→ Problem to work on
Exact copy, no pictures: return all the records as they stand.

→ Provided entries
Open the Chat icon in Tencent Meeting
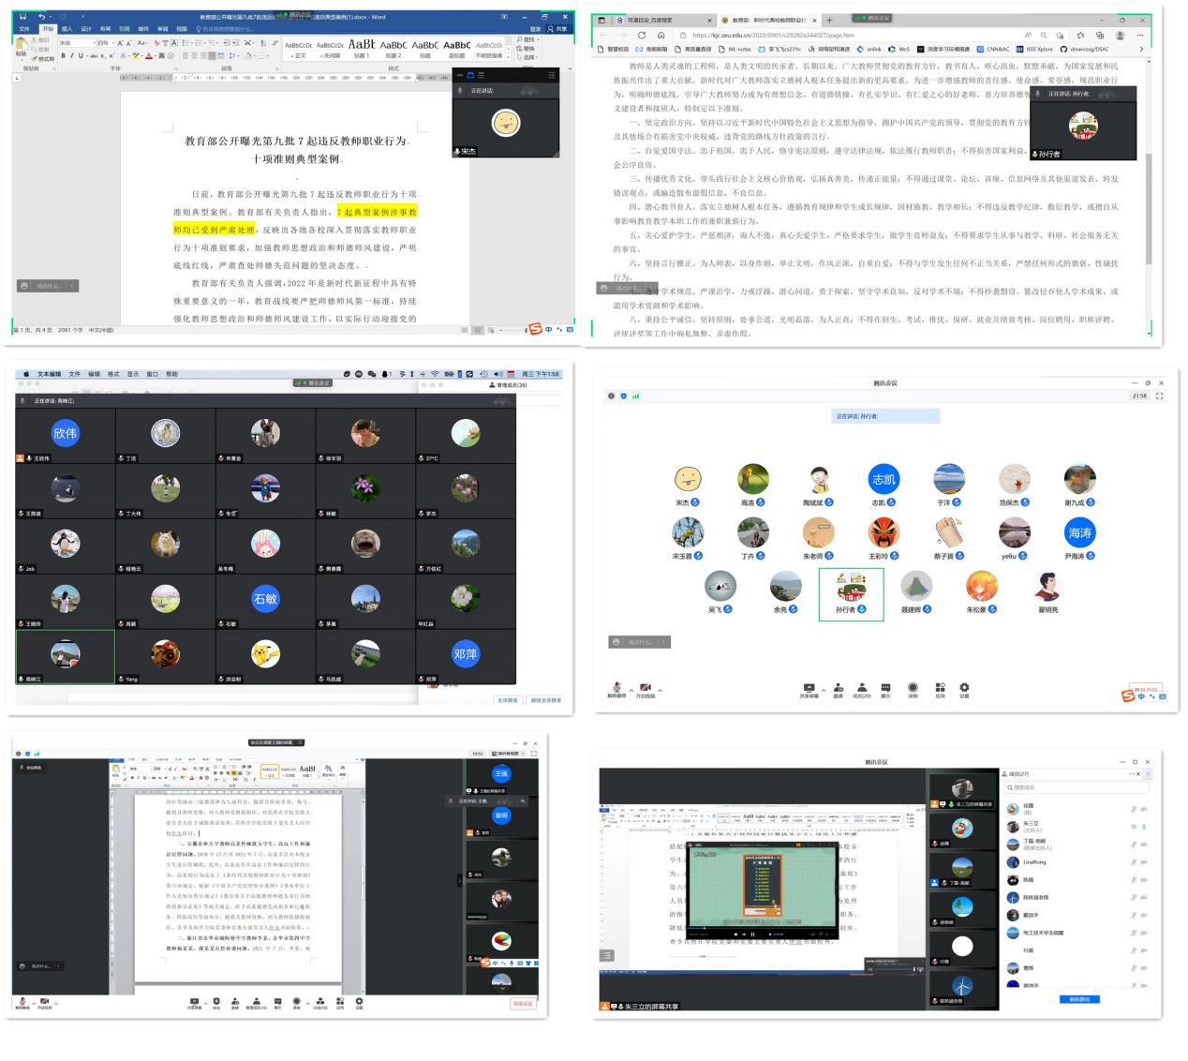pyautogui.click(x=885, y=689)
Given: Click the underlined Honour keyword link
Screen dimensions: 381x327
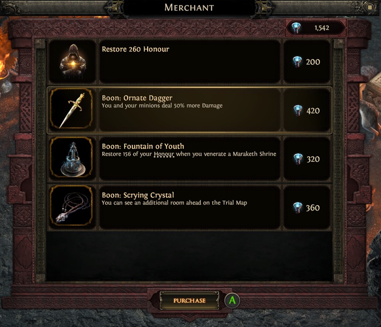Looking at the screenshot, I should coord(164,154).
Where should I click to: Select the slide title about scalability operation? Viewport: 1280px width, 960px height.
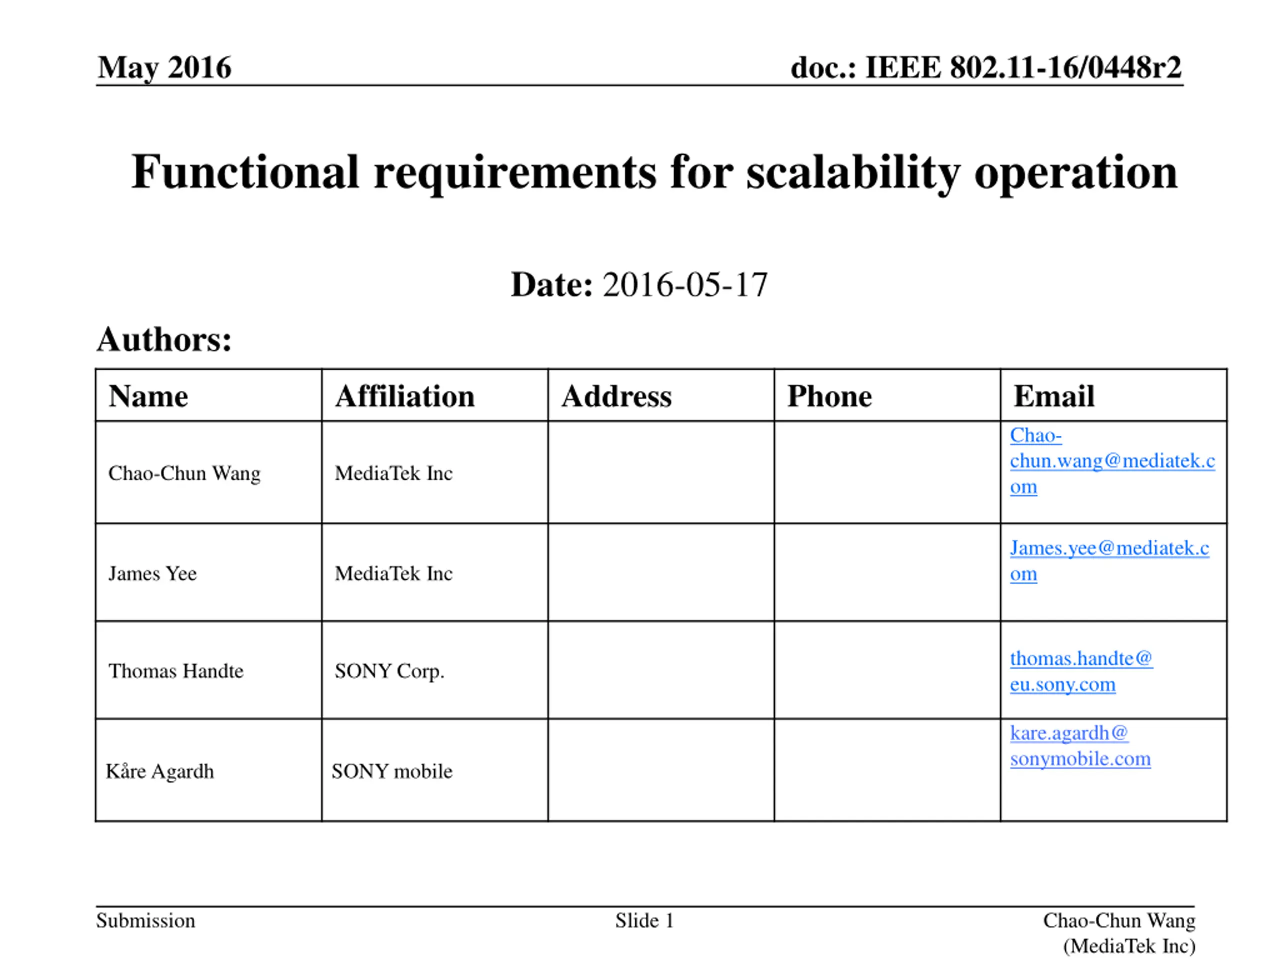[654, 172]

→ Solution to the exercise
Open the Chat icon in Tencent Meeting
pyautogui.click(x=885, y=689)
Given: Click the underlined Honour keyword link
Screen dimensions: 381x327
Looking at the screenshot, I should coord(164,154).
Where should I click to: Select the slide title about scalability operation? Viewport: 1280px width, 960px height.
[654, 172]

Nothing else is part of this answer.